Моя угольковая птичка вернулась. Я наклоняю голову, пытаясь определить направление, откуда доносится песня, и при этом замечаю еще один звук: тихое журчание текущей воды. Меня охватывает глубочайшее облегчение. Мне не придется заходить внутрь. Почтовый ящик был предназначен для того, чтобы привести меня к ручью. Мне следовало бы самой его услышать, но я так устала и так хочу пить! Мне понадобилась птичка, чтобы переключиться со зрения на слух. Я поворачиваюсь и иду на звук текущей воды. Птичка поет снова, и я одними губами говорю: «Спасибо». Лопнувшая губа болит.
Моя мать сравнила бы эту птичку с ангелом. Она заявила бы, что благую весть ее песни нельзя отмести – игнорируя совпадения, игнорируя логику, игнорируя то, что вода где-то близко и я все равно прошла бы в ту сторону. Я все равно обратила бы внимание на этот звук – рано или поздно.

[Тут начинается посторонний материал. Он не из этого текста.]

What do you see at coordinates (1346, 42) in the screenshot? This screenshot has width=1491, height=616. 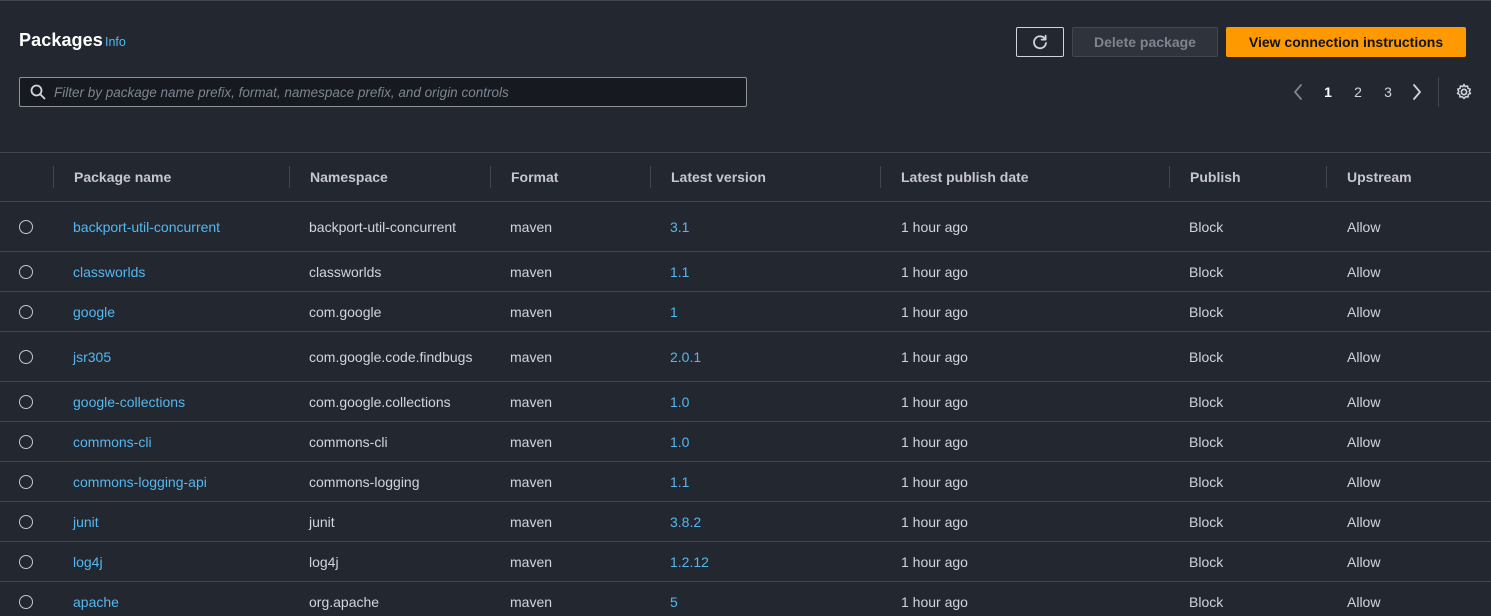 I see `view-connection-instructions-button: View connection instructions` at bounding box center [1346, 42].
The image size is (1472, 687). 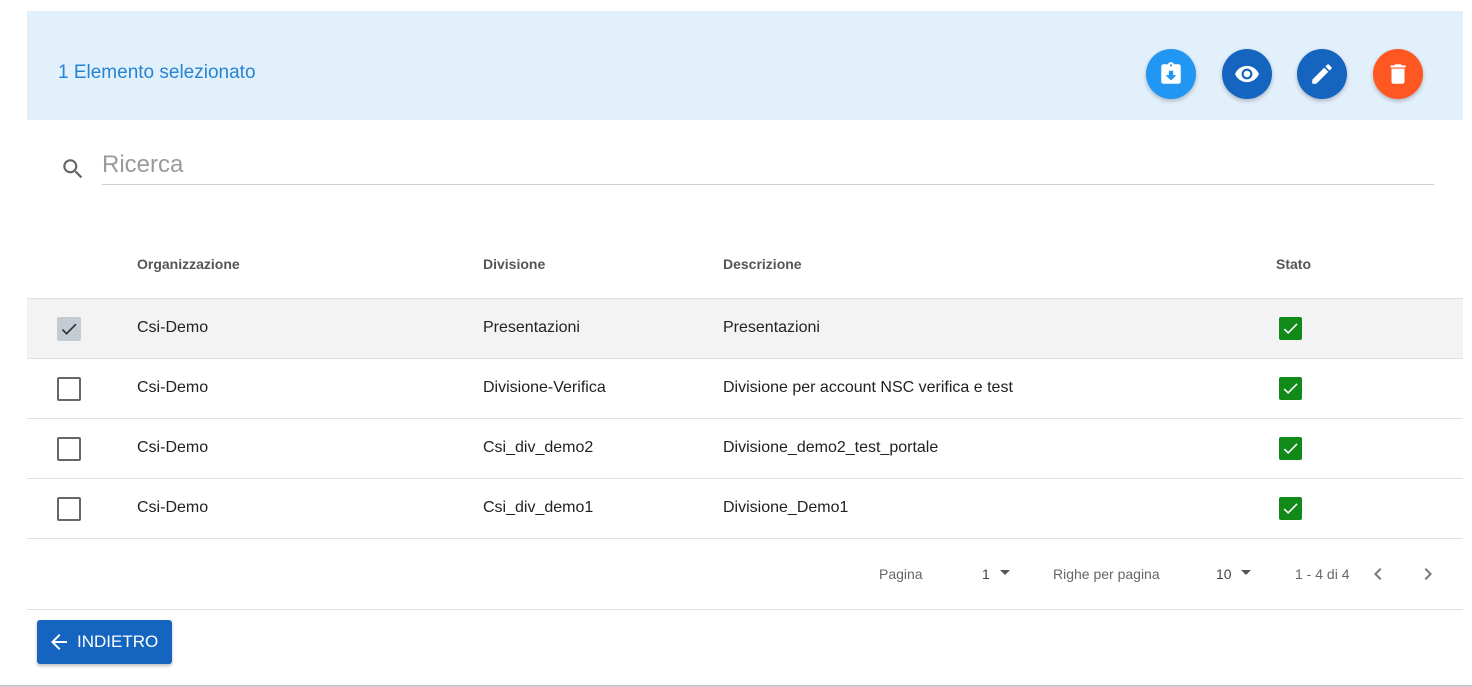 What do you see at coordinates (901, 574) in the screenshot?
I see `pagination-page-label: Pagina` at bounding box center [901, 574].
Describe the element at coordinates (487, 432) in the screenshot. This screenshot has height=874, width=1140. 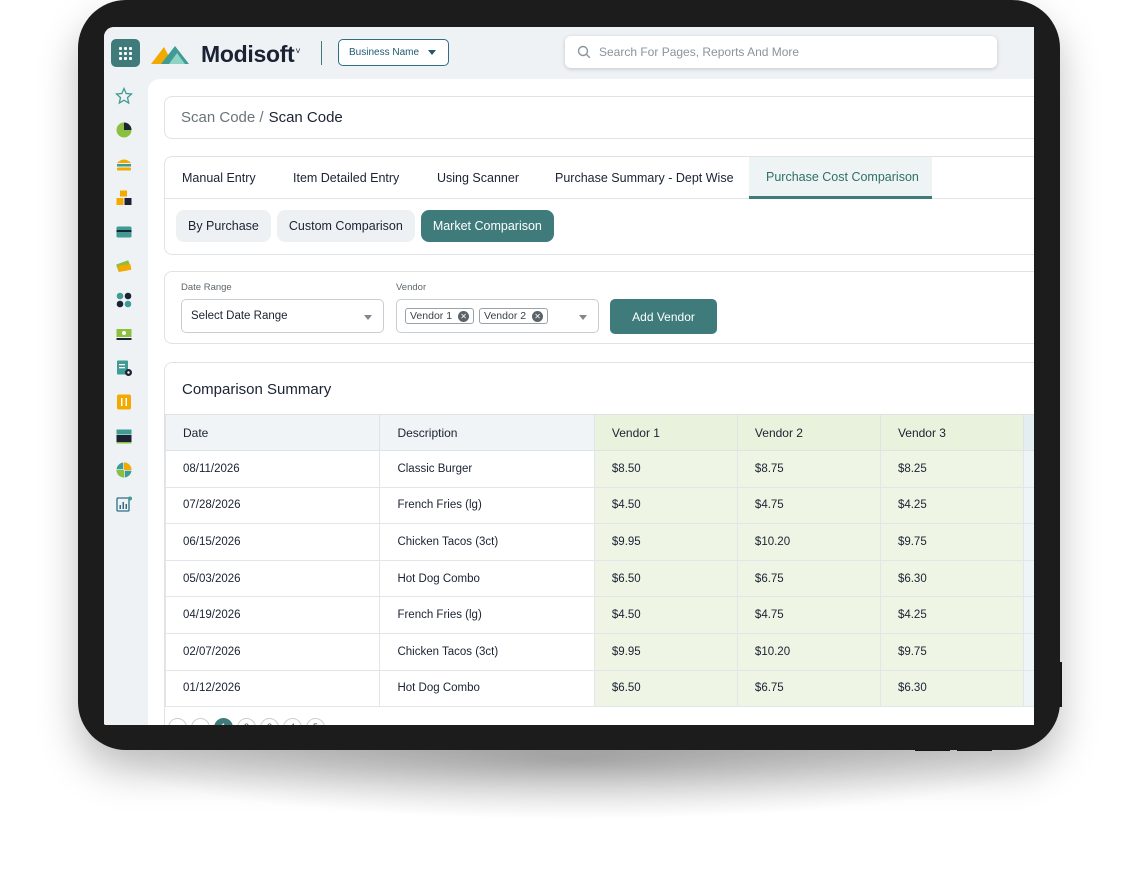
I see `column-header-description: Description` at that location.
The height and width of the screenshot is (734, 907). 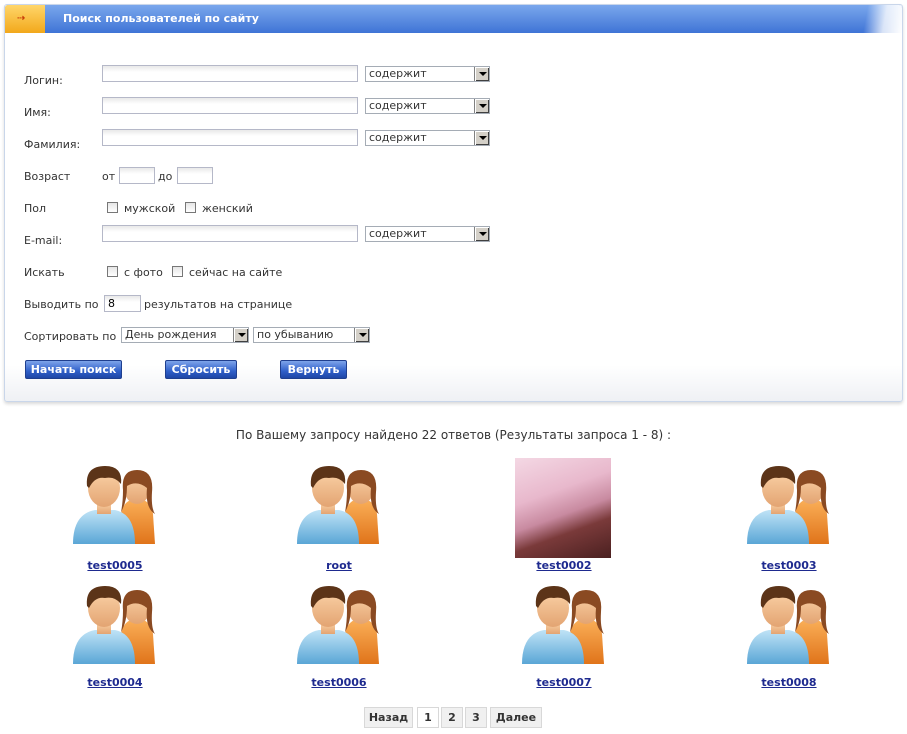 What do you see at coordinates (789, 566) in the screenshot?
I see `user-link: test0003` at bounding box center [789, 566].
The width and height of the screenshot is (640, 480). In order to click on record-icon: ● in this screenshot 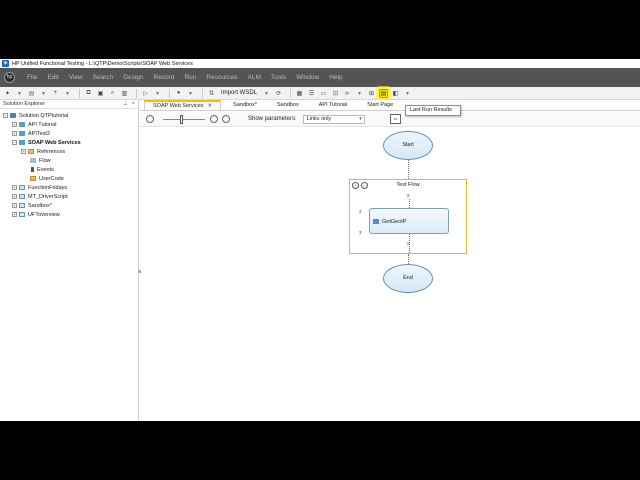, I will do `click(178, 94)`.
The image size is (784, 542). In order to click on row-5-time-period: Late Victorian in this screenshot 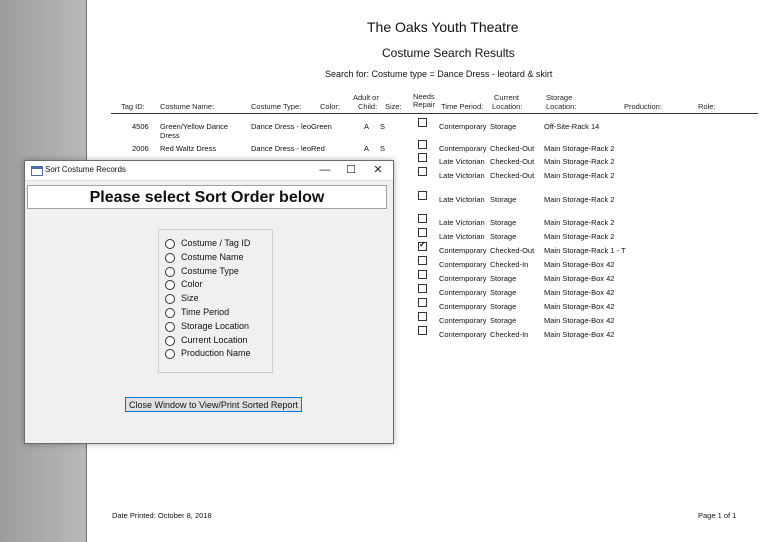, I will do `click(462, 222)`.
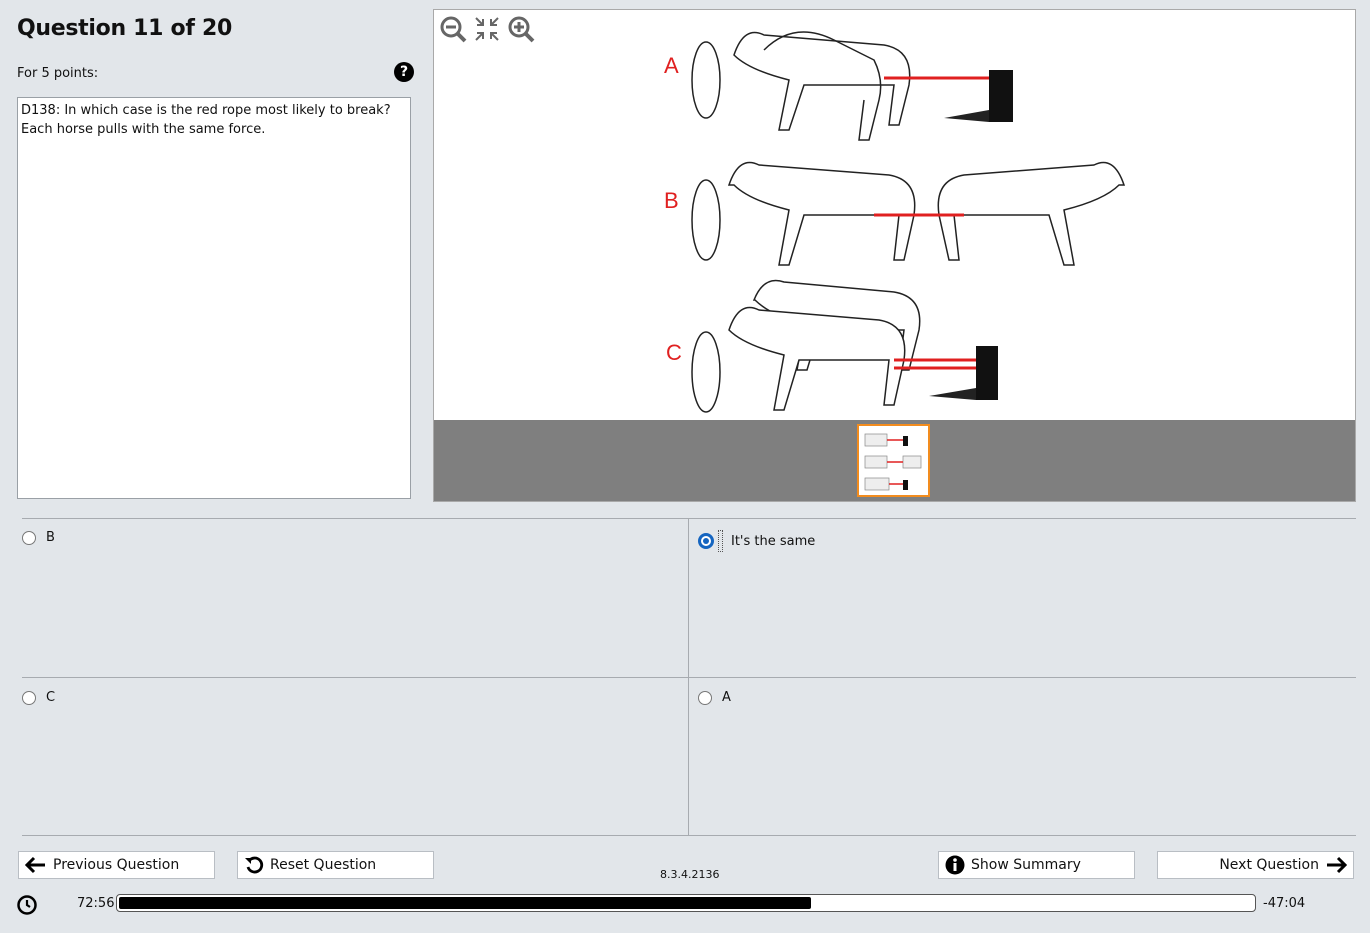  What do you see at coordinates (720, 541) in the screenshot?
I see `focus-indicator` at bounding box center [720, 541].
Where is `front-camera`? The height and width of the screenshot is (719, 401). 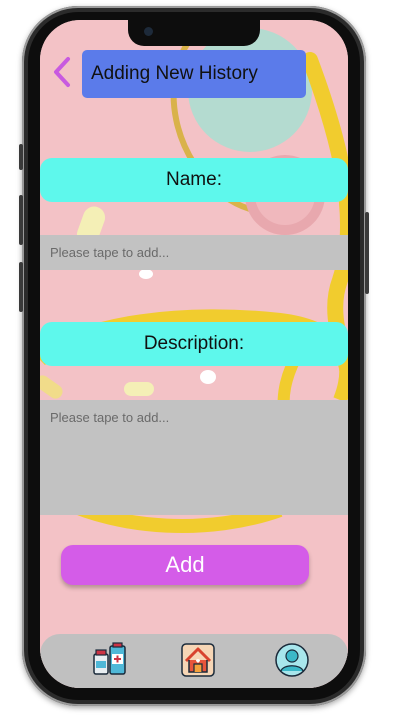 front-camera is located at coordinates (148, 32).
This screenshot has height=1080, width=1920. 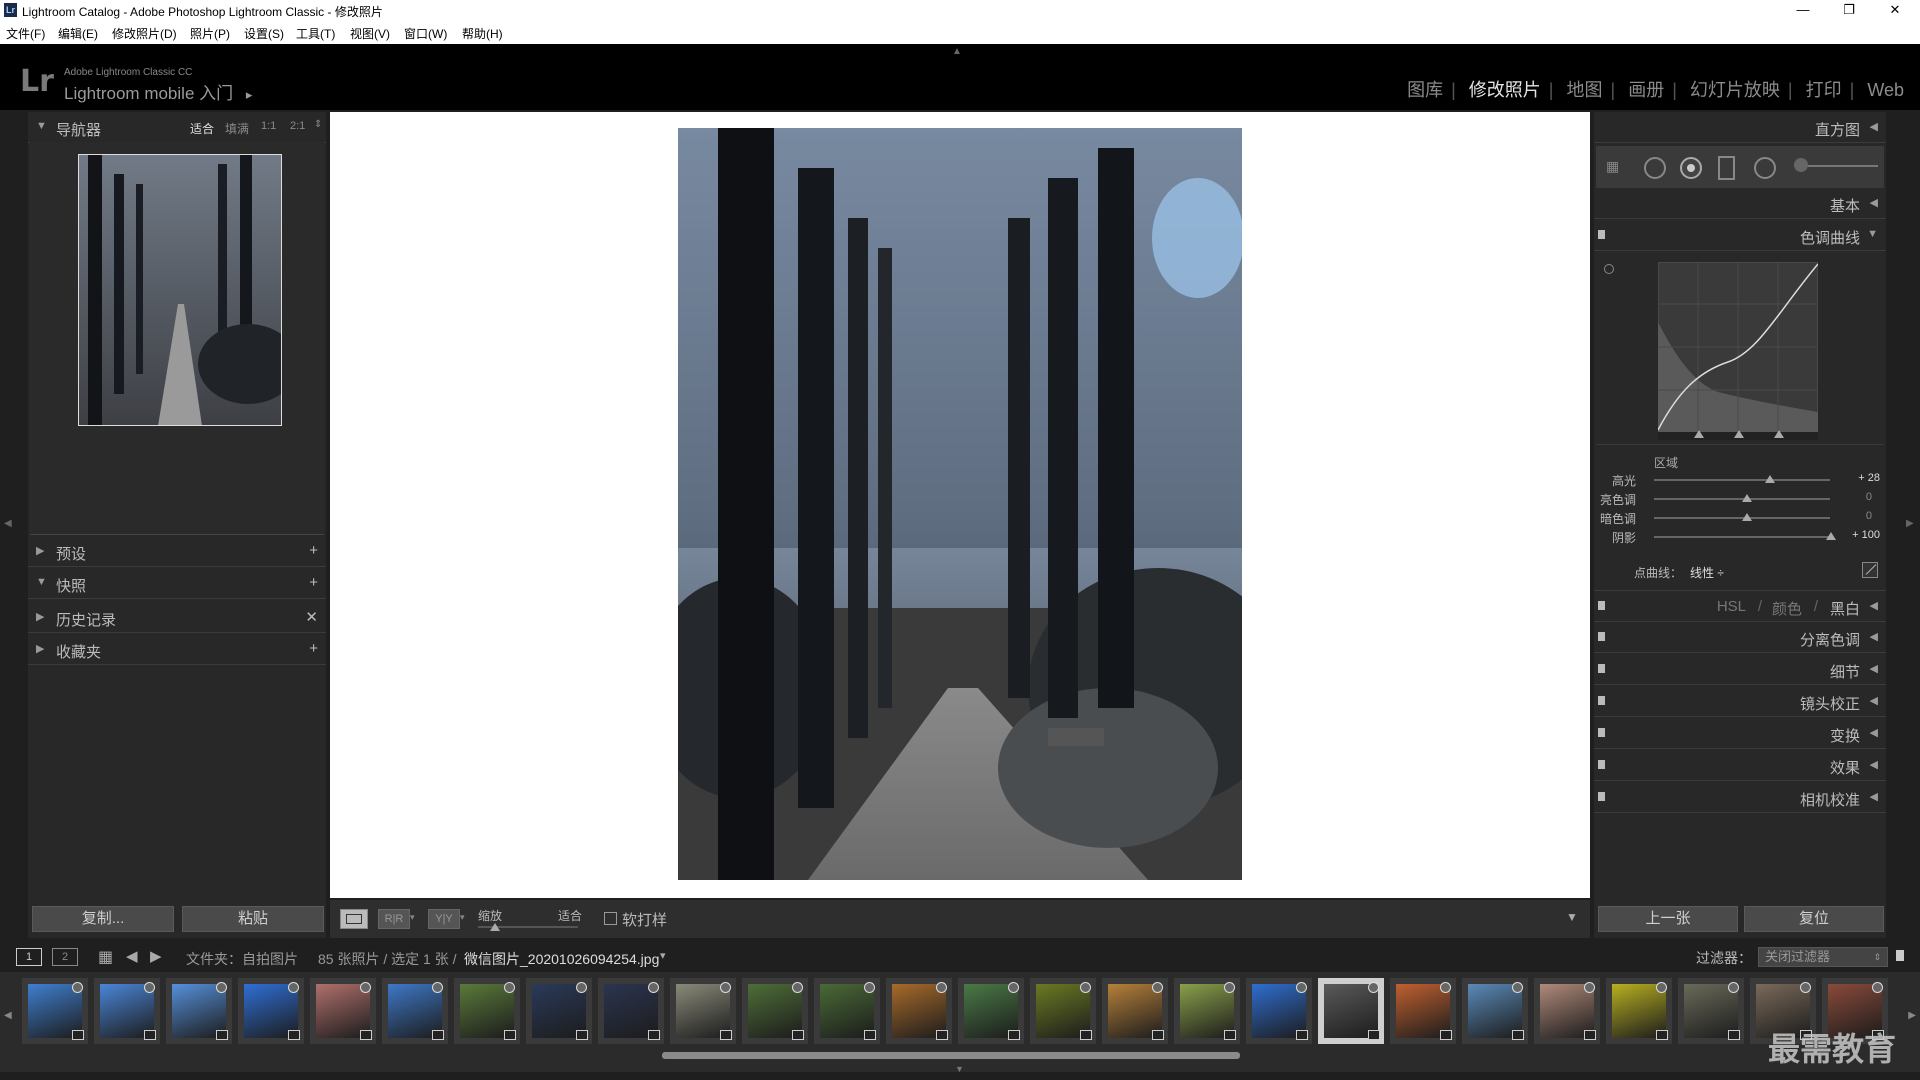 What do you see at coordinates (1740, 670) in the screenshot?
I see `detail-header: 细节 ◀` at bounding box center [1740, 670].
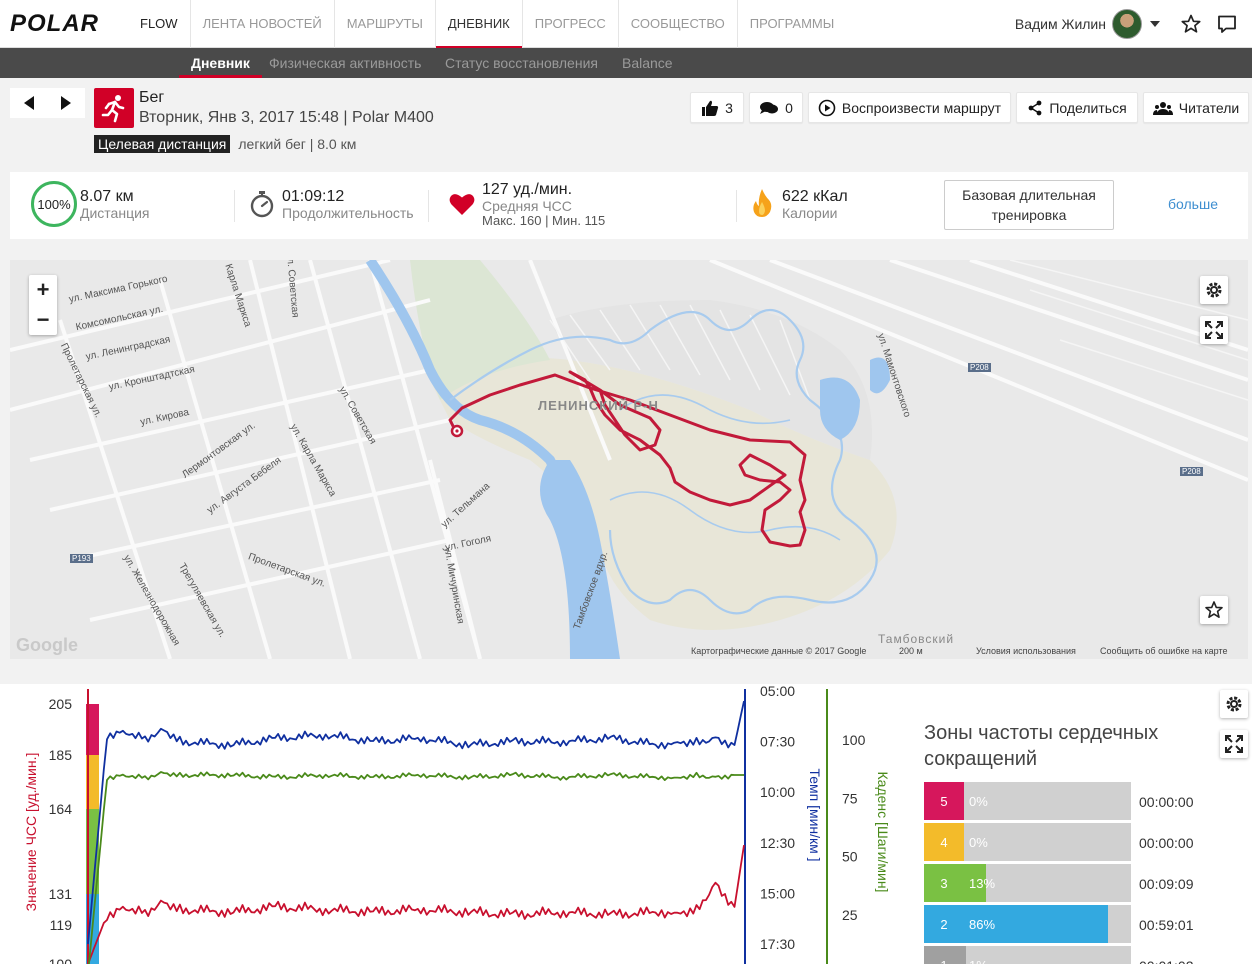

Идя к ручью, я представляю себе, как моя мать сидит у себя в гостиной, окруженная вонючим табачным дымом, который стал такой же ее частью, как ее двойной подбородок и обожженная ультрафиолетом кожа, похожая на дубленую шкуру. Я представляю себе, как она смотрит шоу, молясь за меня, толкуя каждый мой успех как знак свыше, а каждое разочарование – как урок. Превращая мой жизненный опыт в свой собственный, как делала это всегда.
Я думаю и об отце в пекарне по соседству: он очаровывает туристов бесплатной дегустацией и провинциальным юмором, стараясь забыть о провонявшей табаком жене, с которой живет уже тридцать один год. Не знаю, смотрит ли он меня.
И тут я вижу ручеек: малюсенький и чудесный, чуть восточнее подъездной дороги к дому. Я настораживаюсь – и все внутри у меня сотрясается от облегчения. Мне безумно хочется сложить ладони и поднести холодную влагу к губам. Вместо этого я допиваю теплую жидкость из фляжки – примерно половину чашки. Наверное, мне следовало бы выпить ее раньше: порой люди умирают от обезвоживания, экономя воду. Но такое бывает в более жарком климате – в таких местах, где солнце сдирает с человека кожу. Не здесь.
Попив, я иду вверх по течению ручья, чтобы не пропустить какой-нибудь тревожный мусор: мертвое животное или еще что-то такое. Я не хочу снова заболеть. Я плетусь минут десять, уходя от дома все дальше. Вскоре я обнаруживаю поляну, а на ее краю – громадное поваленное дерево, шагах в двадцати от воды. Следуя привычке, я очищаю земляной круг и собираю хворост. Все собранное я распределяю по четырем кучкам. В крайней слева оказывается все, что тоньше карандаша, а в крайней справа – все, что толще моего запястья. Когда дров становится столько, чтобы хватило на несколько часов, я нахожу несколько сухих завитков березовой коры, разрываю их на растопку и укладываю на толстый кусок сосновой коры.